▼

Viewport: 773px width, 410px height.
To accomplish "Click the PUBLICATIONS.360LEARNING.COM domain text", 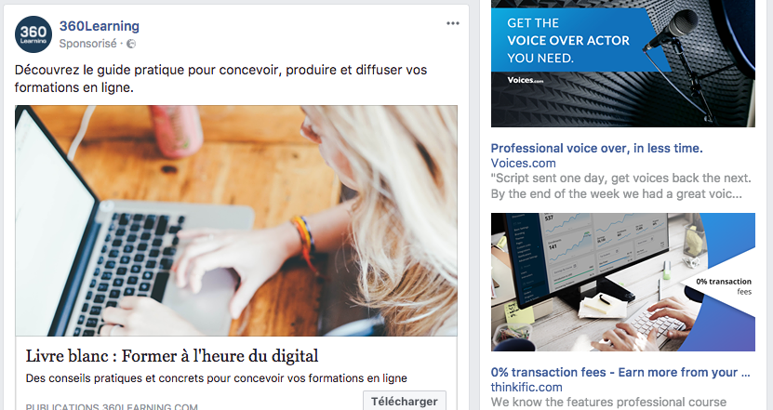I will pos(112,406).
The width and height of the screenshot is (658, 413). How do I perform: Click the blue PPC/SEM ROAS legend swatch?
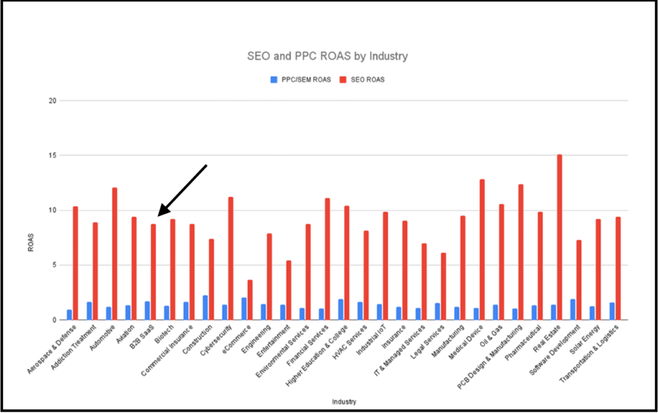pos(274,80)
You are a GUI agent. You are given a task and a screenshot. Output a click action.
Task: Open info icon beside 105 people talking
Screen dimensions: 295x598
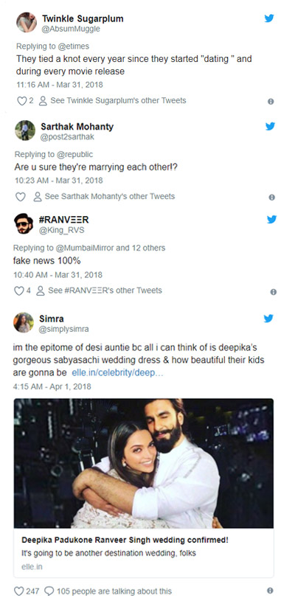point(270,591)
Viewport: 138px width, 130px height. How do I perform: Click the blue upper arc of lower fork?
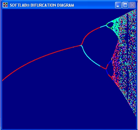click(110, 62)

▲

What is required —
From the line that holds "Screen dimensions: 295x598" to the last line of the records, please copy each line exactly and nothing else. Pictures stay out.

Result —
Screen dimensions: 295x598
point(270,591)
Viewport: 138px width, 130px height. How do I perform: Click the blue upper arc of lower fork?
click(110, 62)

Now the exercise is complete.